#### Passage shown:
━━━━━━━━━━━━━━━━━━━━

Budget 2012 makes little mention of cutting programs and services and few examples are given.  This means that the current “expenditure savings” exercise builds on the other exercises to find “efficiency” savings.  But how often can the government go to the “efficiency well” before the government discovers it has run dry?


It is simply unrealistic to believe that $5.2 billion in annual savings can be found without cutting programs and services. The fact is, that after almost nine months of reviewing spending, the government knows exactly what programs and services will be affected. It simply doesn’t want to tell Canadians.


Of the total $5.2 billion in ongoing cuts, $1.5 billion, or nearly 30 per cent, comes from defence and the International Assistance Envelope.  These cuts are over-and-above those announced in Budget 2010.  This says a lot about the credibility of the current exercise in finding the announced efficiency savings.  The easiest cuts to make are in these two areas and have nothing to do with efficiencies.  These are the first cuts previous governments have undertaken in their spending reduction exercises.


For the other reductions, few details are provided as to how the savings are going to be achieved.  Although a separate chapter is devoted to the impact by department, the language is vague and confusing.  In fact, many of the descriptions are not related to the planned reductions at all, but rather to how much more money the Government has provided in past budgets.  It is unlikely if we will ever know if these “new efficiencies” will be implemented and the savings found.


Not surprisingly, the budget introduced a proposal to increase the age of entitlement for OAS/GIS to 67 from 65 in order to ensure the sustainability of the program for future seniors. Yet nowhere in the budget is evidence provided to support the claim that OAS/GAS benefits are not sustainable.


In Budget 2007, Minister Flaherty committed to publishing a “comprehensive fiscal sustainability and intergenerational report with the 2007 Economic and Fiscal Update. This promised report has yet to be released.  With the focus of Budget 2012 on long-term prosperity, it should have be been released with Budget. 


The PBO released long-term federal sustainability report showing that the OAS/GIS program is sustainable without any change in the age of entitlement. The Minister of Finance criticized PBO’s work as being “irrelevant, unbelievable and incredible”. (Similar to the government’s criticism of PBO’s F-35 fighter cost estimates).


The Organization for Economic Cooperation and Development (OECD) and the International Monetary Fund (IMF) have strongly encouraged countries to regularly publish fiscal sustainability reports.  In fact, most advanced countries publish such reports.  Canada is an outlier.


It would have been extremely useful if the government released a fiscal sustainability report showing the long-term impact of the aging of the population, not only on federal expenses, but also on long-term economic prospects.  With such a report, Canadians would more clearly understand the challenges that lie ahead and be engaged in discussing potential policy options.  Presently, they are given only partial, and misleading information.   The lack of the promised “sustainability” report seriously undermines the transparency, accountability, and credibility of Budget 2012.  


The government makes the argument that there is a need to increase the age of entitlement for OAS, because people are living longer and there will be fewer workers to support a growing number of seniors. Of course there is no discussion of the fact that many seniors are already voluntarily working longer because they want to. Nor is there any discussion at all that the government should look at how to strengthen labour force participation among younger Canadians. The government’s election commitment to allow families with children under age 18 to split income would actually encourage a reduction in labour force participation.

━━━━━━━━━━━━━━━━━━━━

#### Data excerpts:
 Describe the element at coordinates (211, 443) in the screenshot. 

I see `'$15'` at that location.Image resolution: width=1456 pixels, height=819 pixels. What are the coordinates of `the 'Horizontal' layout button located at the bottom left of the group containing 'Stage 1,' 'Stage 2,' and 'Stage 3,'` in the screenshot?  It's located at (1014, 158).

━━━━━━━━━━━━━━━━━━━━

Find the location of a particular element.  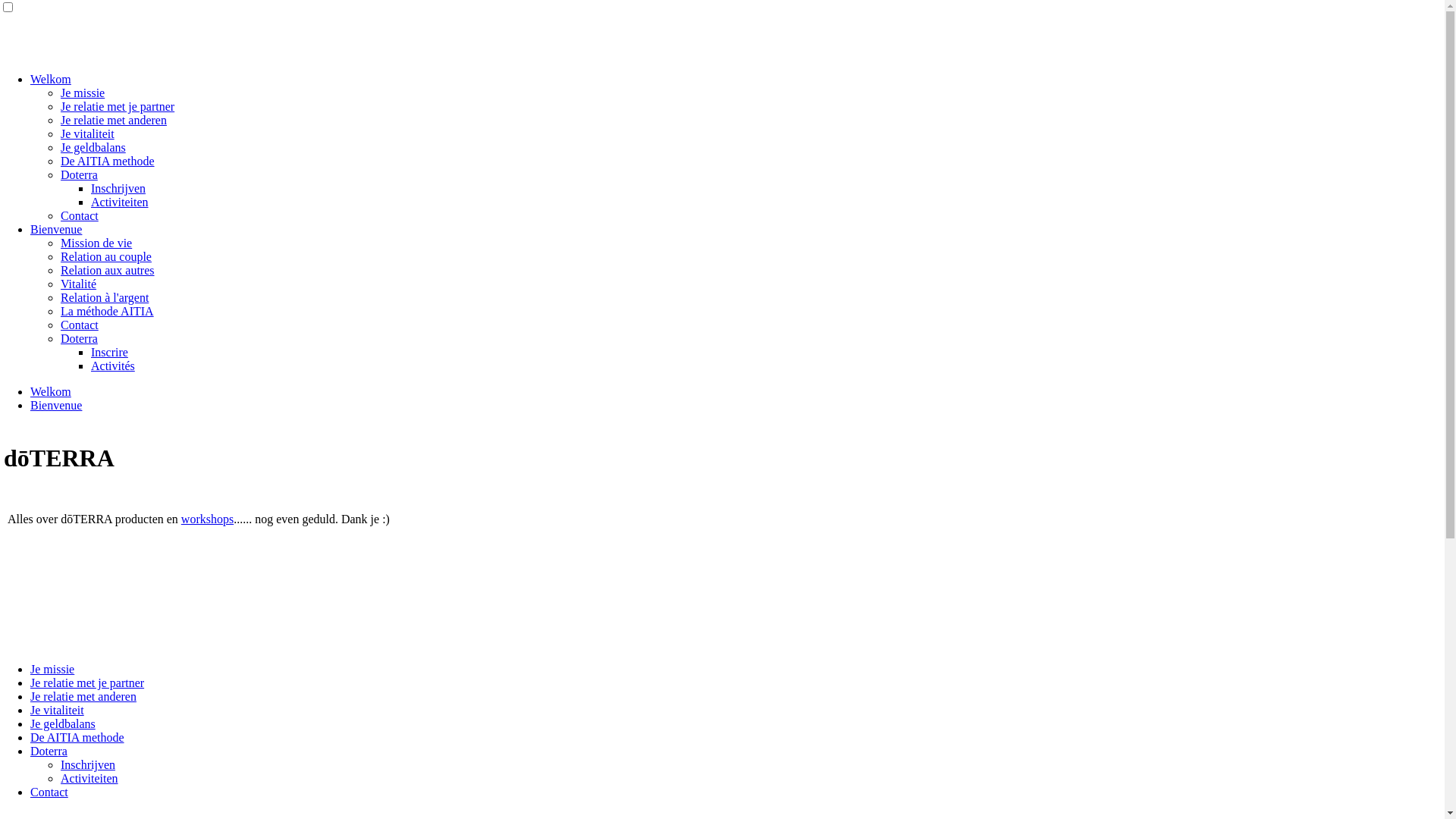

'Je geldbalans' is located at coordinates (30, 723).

━━━━━━━━━━━━━━━━━━━━

#### To be done:
Resume the Budget 2012 commentary, picking up right after its last sentence.

#### Solved problem:
Prior to the budget, Mr. Flaherty said the budget focus would be on jobs and growth. In his pre-budget consultations he asked Canadians for suggestions on how the Government could “better promote job creation and economic growth” and “what should Canada’s priorities be for the short- and long-term to encourage private sector growth and leadership in the economy”.


These are good questions. But it is depressing to believe that the budget represents the best answers the government could come up with.


The budget provides no narrative on the economic and social forces that will shape Canada’ long-term economic prospects; how they are inter-related; and, what the government could do to  “encourage private sector leadership and growth” and strengthen Canada’ long-term economic prospects. It is as if the government doesn’t really understand what the key long-term issues are, or if they do, they don’t want to discuss them with Canadians or actually lack the confidence to discuss them with Canadians.


The budget does not even provide a projection of Canada’s long-term potential economic growth and the key determinants underlying it- productivity growth and labour force growth. Most economists expect potential economic growth to decline from about 3 per cent annually to about 2 per cent over the next ten years, as a result of continued poor productivity growth and a slowing labour force growth as the population ages. What the budget should have done was set out a policy agenda to deal with both issues beginning in Budget 2012 and in subsequent budgets.But there was no policy agenda provided.


With regard to the challenge of improving Canada’s long-term productivity growth, the government’s response was to reduce the tax benefit of the Scientific Research and Experimental Tax credit and to reallocate the savings of only about $1 billion over five years to a number of small government programs, for which no details were provided.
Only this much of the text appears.